Skip to content

Registry

dpone uses registries to keep manifests compact while preserving explicit runtime wiring.

Purpose

A registry stores reusable connection, naming, owner, and provider metadata. Manifests reference registry entries by stable identifiers instead of repeating the same configuration in every table definition.

What belongs in a registry

  • Connection identifiers and connection types.
  • Source ownership metadata such as team, domain, and service owner.
  • Default table naming conventions.
  • Provider-specific defaults for API integrations.
  • Environment-specific overrides that should not live directly in a manifest.

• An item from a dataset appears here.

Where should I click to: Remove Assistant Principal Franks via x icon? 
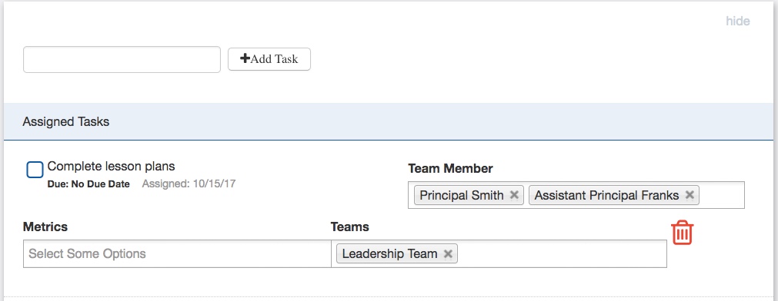point(690,195)
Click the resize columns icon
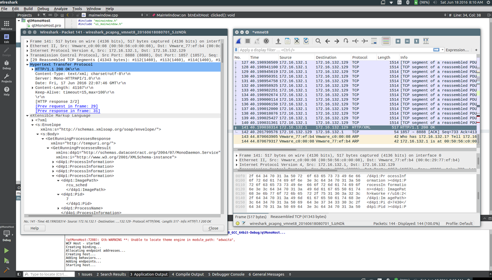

What must not be stored in a registry

  • Plain-text secrets.
  • Ad-hoc runtime state.
  • One-off transformation logic.
  • Target table schema drift decisions that belong in schema evolution policy.

Example

connections:
  postgres_oltp:
    type: postgres
    connection_type: vault
    owner: payments

  mssql_dwh:
    type: mssql
    connection_type: vault
    owner: analytics

naming:
  landing_prefix: landing
  technical_prefix: __dpone__

A manifest can then reference postgres_oltp and mssql_dwh without duplicating the connection contract.

Keep registry entries small, stable, and environment-aware. A registry should make manifests easier to read; it should not become a hidden second manifest.